The Counterargument: 84% Is Already Domestic
Industry data from JLL estimates that 84% of intermediate copper products used in U.S. construction are already sourced domestically. If most of the copper in your walls never crossed a border, the tariff should be a minor irritant, not a budget crisis. Sixteen percent of imports catching a 25 to 50% duty does not explain a $5,000 per-home increase.
Except that is not how tariffs work in practice. Domestic producers price to the tariff-protected level because the tariff eliminates the competitive pressure that kept their margins in check. When imported copper pipe carries a 25% surcharge, domestic mills raise prices to capture that spread. They would be leaving money on the table not to. Skanska's data confirms the mechanism: 14 to 40% price increases have hit domestically sourced copper products, not just imports. A tariff on 16% of supply raises costs across 100% of the market.
What a Builder Should Do Right Now
Lock copper wire and pipe pricing with your distributors for as many months forward as they will commit to. If you have warehouse space, buy ahead on 12 AWG NM-B and common plumbing diameters. Switch to PEX on every project where code and client preferences allow it. Run the panel upgrade math on electrified homes early in design, because a 200-amp service with copper feeders at today's prices might change your HVAC equipment selection if you can avoid the upgrade by specifying a heat pump that runs on 100-amp service.
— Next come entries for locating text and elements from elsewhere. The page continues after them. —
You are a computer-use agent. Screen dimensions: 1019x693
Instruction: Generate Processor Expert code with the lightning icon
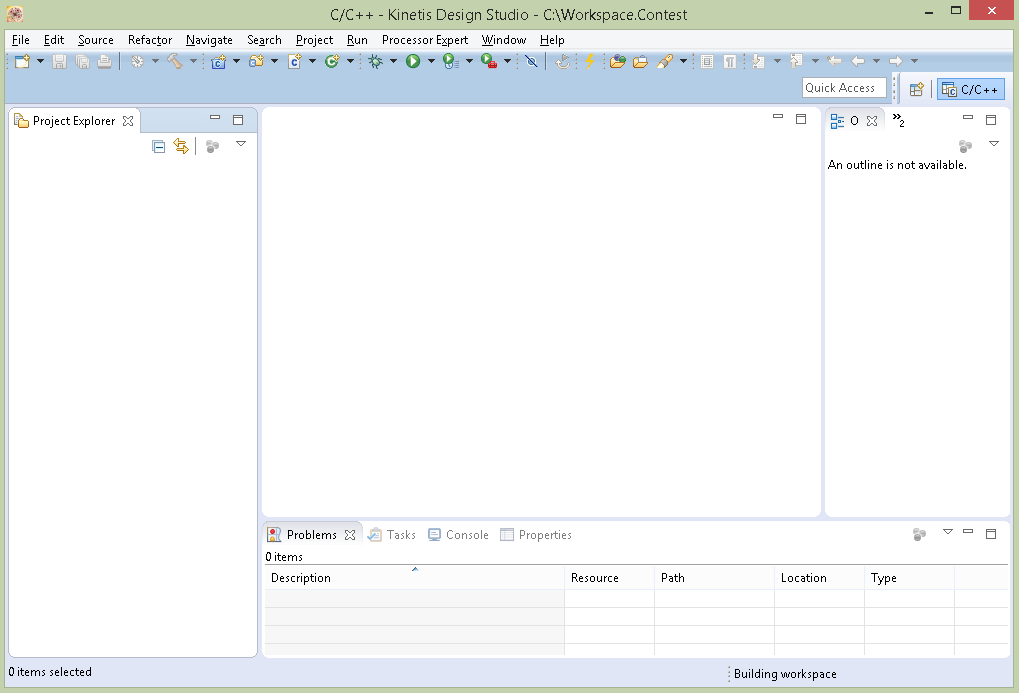point(589,61)
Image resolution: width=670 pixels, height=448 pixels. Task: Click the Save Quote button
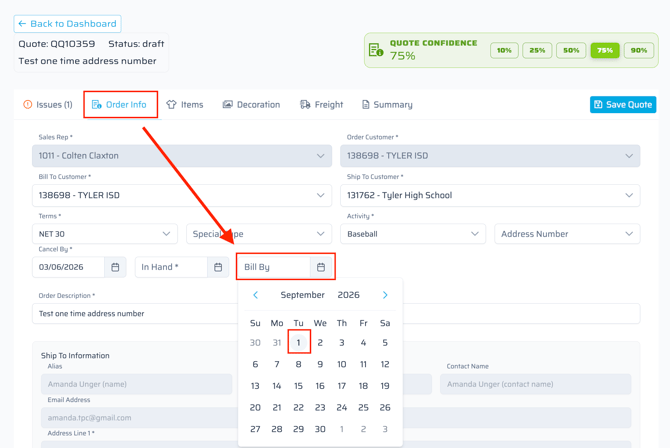point(622,104)
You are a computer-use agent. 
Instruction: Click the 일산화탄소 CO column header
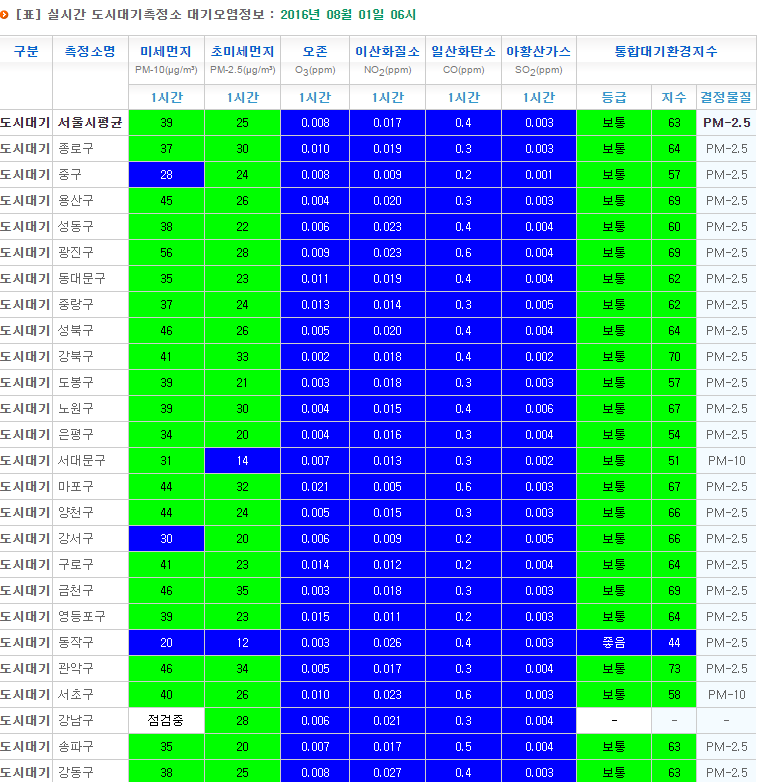462,60
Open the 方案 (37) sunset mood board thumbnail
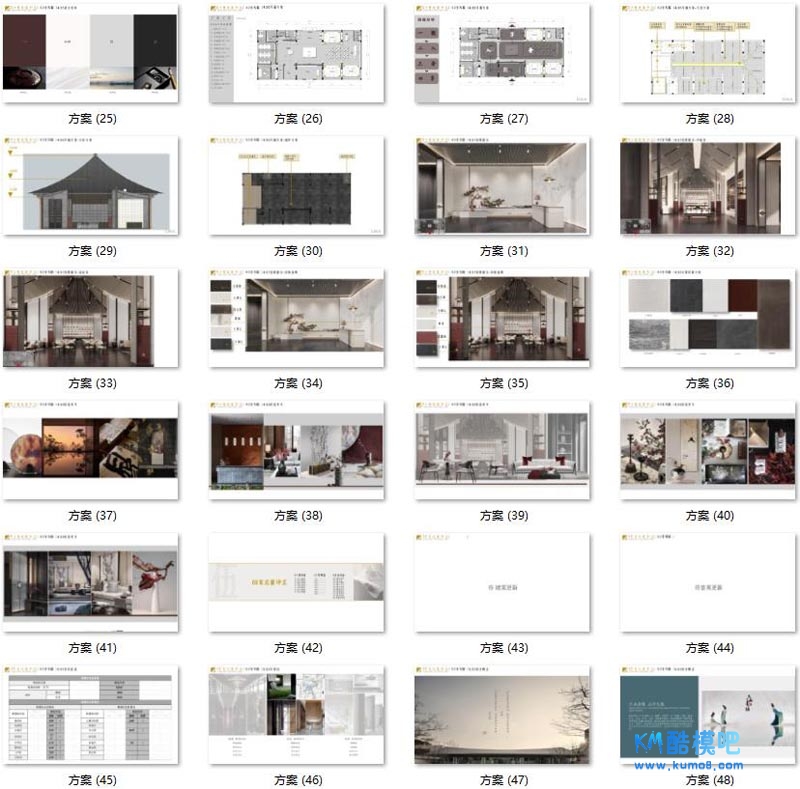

If you are buying a home: ask your builder what copper products are in the bid and whether the contract has a materials escalation clause. Many production builders locked material costs months ago, and your purchase price already includes the old numbers. Others have open-ended escalation language that lets them pass commodity spikes through to you at closing. Read the clause. It matters more this year than any year since the 2021 lumber crisis.
Limitations
CDA's 439-pound figure is industry data that has not been independently verified or publicly updated since approximately 2020; actual copper content varies by home design, local code requirements, and builder specifications. Fabricated product cost estimates ($8,000 to $12,000 baseline, $10,000 to $15,000 current) are compiled from RSMeans data and distributor catalogs rather than a single authoritative source, and regional variation is significant. Tariff classification of specific copper products depends on HTS codes, and the effective rate for any given builder's purchases will vary based on product mix and sourcing. Domestic price transmission from tariffs is not one-to-one: competition, existing inventory positions, supply elasticity, and contractual commitments all affect how quickly and completely tariff-driven costs reach the job site. Electrification copper estimates (490 to 520 pounds) are calculated from component weights rather than sourced from an industry study. PEX and aluminum cost comparisons use national averages and do not reflect regional labor rate differences that can shift the substitution calculus substantially.